*Data:*
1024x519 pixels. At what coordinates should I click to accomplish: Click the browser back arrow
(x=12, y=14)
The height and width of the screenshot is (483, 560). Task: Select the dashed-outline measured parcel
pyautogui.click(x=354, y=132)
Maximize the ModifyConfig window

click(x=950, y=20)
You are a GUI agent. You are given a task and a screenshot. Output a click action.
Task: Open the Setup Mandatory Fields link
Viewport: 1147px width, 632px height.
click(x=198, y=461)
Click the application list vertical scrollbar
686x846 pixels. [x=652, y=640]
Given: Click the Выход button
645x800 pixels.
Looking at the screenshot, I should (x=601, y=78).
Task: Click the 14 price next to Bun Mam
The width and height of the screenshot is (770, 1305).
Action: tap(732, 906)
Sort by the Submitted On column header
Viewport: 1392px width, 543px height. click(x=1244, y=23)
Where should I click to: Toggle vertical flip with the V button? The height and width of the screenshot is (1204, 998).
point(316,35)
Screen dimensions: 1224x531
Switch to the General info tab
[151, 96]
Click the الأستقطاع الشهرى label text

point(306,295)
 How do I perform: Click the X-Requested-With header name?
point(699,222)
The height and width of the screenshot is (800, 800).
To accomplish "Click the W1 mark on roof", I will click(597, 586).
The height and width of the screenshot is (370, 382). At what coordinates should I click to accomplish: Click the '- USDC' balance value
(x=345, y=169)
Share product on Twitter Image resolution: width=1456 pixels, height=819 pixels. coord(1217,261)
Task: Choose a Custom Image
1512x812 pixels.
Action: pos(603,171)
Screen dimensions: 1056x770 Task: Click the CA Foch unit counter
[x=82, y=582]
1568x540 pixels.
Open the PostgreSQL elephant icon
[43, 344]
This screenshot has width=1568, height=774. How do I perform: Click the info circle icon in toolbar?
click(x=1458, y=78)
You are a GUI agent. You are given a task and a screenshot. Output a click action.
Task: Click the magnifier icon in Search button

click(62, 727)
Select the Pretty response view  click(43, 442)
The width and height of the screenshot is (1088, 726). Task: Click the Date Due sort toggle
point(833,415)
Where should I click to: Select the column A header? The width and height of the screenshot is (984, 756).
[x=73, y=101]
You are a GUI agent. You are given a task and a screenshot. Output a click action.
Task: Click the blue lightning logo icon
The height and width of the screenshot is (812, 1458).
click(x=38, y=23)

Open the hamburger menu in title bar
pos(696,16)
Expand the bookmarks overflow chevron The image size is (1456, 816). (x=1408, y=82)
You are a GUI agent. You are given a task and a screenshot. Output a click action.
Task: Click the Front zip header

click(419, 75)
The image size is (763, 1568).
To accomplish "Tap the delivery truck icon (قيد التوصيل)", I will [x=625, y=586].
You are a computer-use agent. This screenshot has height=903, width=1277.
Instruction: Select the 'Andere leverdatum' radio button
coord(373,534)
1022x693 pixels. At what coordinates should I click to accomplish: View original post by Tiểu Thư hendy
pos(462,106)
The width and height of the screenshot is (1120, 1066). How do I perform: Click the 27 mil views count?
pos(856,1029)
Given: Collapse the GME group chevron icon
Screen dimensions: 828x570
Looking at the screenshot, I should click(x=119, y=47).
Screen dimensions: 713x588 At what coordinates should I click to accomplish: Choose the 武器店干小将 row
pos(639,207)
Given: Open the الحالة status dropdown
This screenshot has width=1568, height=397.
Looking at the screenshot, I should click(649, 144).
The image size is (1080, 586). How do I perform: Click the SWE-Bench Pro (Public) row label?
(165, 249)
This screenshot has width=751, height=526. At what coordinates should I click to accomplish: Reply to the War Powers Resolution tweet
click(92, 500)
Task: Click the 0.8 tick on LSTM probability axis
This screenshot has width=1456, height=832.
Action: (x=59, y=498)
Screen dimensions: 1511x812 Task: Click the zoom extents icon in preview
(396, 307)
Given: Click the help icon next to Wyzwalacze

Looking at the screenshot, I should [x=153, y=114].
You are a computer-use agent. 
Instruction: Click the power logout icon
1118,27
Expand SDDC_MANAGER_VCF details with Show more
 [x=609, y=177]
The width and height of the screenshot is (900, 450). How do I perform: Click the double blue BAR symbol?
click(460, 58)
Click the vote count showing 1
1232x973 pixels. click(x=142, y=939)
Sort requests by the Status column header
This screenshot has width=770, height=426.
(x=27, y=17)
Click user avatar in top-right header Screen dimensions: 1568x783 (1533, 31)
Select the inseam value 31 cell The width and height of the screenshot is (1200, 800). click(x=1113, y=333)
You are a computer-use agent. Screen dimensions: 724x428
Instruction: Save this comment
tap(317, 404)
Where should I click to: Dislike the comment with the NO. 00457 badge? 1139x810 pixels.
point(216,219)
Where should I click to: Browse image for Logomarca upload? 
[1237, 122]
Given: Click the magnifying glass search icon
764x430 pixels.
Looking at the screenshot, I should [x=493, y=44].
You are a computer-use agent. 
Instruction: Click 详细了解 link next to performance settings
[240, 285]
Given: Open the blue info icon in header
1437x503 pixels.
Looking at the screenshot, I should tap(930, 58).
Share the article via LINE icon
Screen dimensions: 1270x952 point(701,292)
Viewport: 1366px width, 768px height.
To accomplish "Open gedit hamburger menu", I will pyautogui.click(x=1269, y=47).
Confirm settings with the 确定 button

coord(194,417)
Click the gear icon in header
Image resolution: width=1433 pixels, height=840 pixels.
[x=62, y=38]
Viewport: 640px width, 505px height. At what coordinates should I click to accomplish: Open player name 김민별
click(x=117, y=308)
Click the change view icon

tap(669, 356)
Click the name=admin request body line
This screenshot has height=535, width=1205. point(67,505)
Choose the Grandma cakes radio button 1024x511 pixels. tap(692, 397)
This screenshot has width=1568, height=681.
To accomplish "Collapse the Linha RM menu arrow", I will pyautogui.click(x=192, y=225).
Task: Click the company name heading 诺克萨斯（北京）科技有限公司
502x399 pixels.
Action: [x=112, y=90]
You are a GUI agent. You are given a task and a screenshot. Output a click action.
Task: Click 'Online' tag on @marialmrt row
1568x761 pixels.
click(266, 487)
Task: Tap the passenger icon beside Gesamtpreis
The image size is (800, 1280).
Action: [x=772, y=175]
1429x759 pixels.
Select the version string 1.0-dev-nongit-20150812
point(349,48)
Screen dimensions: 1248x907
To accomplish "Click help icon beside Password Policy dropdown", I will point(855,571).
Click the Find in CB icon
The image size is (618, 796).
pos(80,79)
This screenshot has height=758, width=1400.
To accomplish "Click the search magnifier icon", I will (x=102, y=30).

*Exercise details:*
If a line in the entries above contains the word "Collapse", copy it.

*Response to the task:*
Given: Collapse the GME group chevron icon
To accomplish "Collapse the Linha RM menu arrow", I will pyautogui.click(x=192, y=225).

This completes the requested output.